Georg Wilhelm Friedrich HEGEL (1770-1831)
La Raison dans l'Histoire, (cours professé en 1830), trad. Kostas Papaioannou,
coll. 10/18,1965, p. 201.
Le côté négatif de ce spectacle du changement provoque
notre tristesse. Il est déprimant de savoir que tant de splendeur, tant de
belle vitalité a dû périr et que nous marchons au milieu des ruines. Le plus
noble et le plus beau nous fut arraché par l'histoire : les passions
humaines l'ont ruiné. Tout semble voué à la disparition, rien ne demeure.
(...)
Après ces troublantes considérations, on se demande quelle est la fin de
toutes ces réalités individuelles. Elles ne s'épuisent pas dans leurs buts
particuliers. Tout doit contribuer à une oeuvre. A la base de cet immense
sacrifice de l'Esprit doit se trouver une fin ultime. La question est de
savoir si, sous le tumulte qui règne à la surface, ne s'accomplit pas une
oeuvre silencieuse et secrète dans laquelle sera conservée toute la force
des phénomènes.

# Consignes
1/ Mettez à jour le passage du texte de Hegel qui va de "Le côté négatif" jusqu'à "rien ne demeure." inclus, en remplaçant "tristesse" par "mélancolie".
2/ D'après le texte de Hegel, qu'est-ce qui a ruiné le plus noble et le plus beau ?
3/ Relevez toutes les années mentionnées dans le texte de Hegel.

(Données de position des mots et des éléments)
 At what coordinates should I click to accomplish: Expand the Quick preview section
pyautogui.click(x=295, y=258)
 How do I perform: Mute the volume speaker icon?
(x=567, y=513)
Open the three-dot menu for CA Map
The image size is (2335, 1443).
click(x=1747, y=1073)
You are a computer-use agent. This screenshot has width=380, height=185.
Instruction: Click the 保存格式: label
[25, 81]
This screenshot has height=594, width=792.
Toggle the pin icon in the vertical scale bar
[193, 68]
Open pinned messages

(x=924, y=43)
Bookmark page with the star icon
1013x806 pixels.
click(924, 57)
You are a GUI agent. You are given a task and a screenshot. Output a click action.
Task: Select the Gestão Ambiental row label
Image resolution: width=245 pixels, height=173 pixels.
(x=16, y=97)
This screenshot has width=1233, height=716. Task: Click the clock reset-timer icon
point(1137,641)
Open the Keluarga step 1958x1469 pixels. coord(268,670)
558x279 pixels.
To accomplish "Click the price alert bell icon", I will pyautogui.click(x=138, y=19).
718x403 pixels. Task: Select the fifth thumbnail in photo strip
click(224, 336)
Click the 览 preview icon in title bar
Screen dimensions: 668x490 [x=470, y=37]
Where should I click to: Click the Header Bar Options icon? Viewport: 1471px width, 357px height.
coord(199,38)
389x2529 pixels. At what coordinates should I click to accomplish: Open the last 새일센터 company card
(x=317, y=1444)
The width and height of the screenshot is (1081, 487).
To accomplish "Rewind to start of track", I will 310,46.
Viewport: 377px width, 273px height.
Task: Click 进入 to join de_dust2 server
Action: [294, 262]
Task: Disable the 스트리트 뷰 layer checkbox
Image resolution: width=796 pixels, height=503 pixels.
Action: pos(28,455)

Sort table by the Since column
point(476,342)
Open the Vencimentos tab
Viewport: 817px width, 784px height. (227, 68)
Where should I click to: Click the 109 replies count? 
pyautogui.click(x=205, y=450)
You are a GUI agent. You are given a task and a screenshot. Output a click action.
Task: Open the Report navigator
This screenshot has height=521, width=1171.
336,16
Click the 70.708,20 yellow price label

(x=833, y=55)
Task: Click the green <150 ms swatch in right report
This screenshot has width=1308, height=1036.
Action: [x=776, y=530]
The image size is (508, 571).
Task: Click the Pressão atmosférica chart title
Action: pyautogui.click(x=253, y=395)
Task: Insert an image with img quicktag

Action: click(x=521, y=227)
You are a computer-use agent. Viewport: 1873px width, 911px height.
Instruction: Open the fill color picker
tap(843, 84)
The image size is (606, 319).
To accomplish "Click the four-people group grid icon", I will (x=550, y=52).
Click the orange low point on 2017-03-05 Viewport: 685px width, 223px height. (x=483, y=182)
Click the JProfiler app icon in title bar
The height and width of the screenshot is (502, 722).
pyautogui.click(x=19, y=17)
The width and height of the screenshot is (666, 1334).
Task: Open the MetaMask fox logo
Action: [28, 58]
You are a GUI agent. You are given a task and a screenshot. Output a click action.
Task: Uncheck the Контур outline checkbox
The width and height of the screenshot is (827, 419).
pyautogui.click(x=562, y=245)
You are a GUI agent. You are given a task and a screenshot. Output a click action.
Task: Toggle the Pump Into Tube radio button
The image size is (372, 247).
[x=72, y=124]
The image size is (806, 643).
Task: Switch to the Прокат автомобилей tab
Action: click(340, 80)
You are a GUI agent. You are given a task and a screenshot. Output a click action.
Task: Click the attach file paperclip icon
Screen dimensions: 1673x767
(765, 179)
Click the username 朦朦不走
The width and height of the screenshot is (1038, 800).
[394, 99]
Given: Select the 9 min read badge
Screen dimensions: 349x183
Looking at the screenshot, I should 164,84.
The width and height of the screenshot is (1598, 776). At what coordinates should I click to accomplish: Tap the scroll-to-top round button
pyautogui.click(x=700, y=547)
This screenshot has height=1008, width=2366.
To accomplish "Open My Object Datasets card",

# Réponses
1/
Le côté négatif de ce spectacle du changement provoque
notre mélancolie. Il est déprimant de savoir que tant de splendeur, tant de
belle vitalité a dû périr et que nous marchons au milieu des ruines. Le plus
noble et le plus beau nous fut arraché par l'histoire : les passions
humaines l'ont ruiné. Tout semble voué à la disparition, rien ne demeure.

2/ Les passions humaines.

3/ 1770, 1831, 1830, 1965